**Solicitação A:** Transcreva integralmente, sem qualquer alteração, o trecho sobre literacia e alfabetização apresentado abaixo.

**Trecho fornecido:**
A prática frequente da leitura e da escritura, seja com propósitos pragmáticos

(utilitários), divertimento, ampliação do conhecimento ou fruição estética (literária),

possibilita o desenvolvimento da literacia (tradução do termo inglês, literacy). Segundo

Morais (2016), a literacia não se confunde com a alfabetização por duas razões: primeiro,

porque alguém pode saber ler em árabe, japonês ou chinês sem ter sido alfabetizado, já

que essas línguas não utilizam o alfabeto. Segundo, porque a literacia pressupõe o uso

fluente da leitura e da escrita, não como um fim, mas como um meio, uma ferramenta.

**Entradas extraídas:**
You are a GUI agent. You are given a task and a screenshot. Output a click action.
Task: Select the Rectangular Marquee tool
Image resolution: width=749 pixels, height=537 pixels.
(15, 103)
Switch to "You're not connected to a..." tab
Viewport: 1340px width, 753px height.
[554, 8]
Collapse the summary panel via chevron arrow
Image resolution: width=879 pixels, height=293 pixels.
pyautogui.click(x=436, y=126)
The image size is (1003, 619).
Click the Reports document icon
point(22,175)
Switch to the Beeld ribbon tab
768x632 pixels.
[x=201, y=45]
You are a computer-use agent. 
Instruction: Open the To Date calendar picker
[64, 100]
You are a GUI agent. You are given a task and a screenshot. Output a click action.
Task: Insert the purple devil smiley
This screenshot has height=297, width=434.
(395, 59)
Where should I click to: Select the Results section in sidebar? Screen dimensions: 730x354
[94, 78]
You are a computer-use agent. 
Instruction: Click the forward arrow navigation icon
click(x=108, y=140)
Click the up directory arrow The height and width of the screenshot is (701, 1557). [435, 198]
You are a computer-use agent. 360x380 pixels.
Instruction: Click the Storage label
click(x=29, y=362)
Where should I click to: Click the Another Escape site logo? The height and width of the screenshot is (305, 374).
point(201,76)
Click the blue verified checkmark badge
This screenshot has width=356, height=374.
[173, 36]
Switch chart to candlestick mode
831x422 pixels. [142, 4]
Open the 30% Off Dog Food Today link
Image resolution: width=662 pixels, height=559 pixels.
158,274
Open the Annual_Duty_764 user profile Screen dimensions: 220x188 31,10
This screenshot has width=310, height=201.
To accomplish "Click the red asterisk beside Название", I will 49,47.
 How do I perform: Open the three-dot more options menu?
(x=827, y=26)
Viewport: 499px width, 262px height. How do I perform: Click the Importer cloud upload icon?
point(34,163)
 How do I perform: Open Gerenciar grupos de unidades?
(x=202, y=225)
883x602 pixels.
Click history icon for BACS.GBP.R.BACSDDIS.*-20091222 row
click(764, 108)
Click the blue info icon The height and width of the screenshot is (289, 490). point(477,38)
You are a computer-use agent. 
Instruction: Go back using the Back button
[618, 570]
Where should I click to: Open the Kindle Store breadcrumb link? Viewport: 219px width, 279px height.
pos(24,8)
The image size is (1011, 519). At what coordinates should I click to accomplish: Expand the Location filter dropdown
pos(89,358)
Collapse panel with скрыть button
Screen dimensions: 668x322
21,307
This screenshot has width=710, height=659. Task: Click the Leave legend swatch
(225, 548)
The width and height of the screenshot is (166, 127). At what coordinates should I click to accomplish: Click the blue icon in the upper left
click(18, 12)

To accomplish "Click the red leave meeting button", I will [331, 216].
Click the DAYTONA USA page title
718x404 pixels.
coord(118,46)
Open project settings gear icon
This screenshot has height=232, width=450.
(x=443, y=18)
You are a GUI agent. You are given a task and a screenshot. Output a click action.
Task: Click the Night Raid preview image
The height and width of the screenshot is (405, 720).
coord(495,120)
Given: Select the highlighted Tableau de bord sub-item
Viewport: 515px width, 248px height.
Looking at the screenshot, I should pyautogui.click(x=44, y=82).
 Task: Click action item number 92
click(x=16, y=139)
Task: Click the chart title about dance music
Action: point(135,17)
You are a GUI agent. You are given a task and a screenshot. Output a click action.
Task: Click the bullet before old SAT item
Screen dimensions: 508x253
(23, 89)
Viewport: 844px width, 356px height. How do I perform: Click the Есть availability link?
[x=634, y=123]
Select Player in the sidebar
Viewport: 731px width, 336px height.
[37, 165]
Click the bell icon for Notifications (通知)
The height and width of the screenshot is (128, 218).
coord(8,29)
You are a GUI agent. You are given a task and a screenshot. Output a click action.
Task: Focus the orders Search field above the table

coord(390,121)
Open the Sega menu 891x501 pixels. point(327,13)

**Solicitação B:** Conte quantas linhas das entradas acima contêm a palavra "blue" e informe somente o número.

**Resultado da tarefa A:**
A prática frequente da leitura e da escritura, seja com propósitos pragmáticos

(utilitários), divertimento, ampliação do conhecimento ou fruição estética (literária),

possibilita o desenvolvimento da literacia (tradução do termo inglês, literacy). Segundo

Morais (2016), a literacia não se confunde com a alfabetização por duas razões: primeiro,

porque alguém pode saber ler em árabe, japonês ou chinês sem ter sido alfabetizado, já

que essas línguas não utilizam o alfabeto. Segundo, porque a literacia pressupõe o uso

fluente da leitura e da escrita, não como um fim, mas como um meio, uma ferramenta.

**Resultado da tarefa B:** 3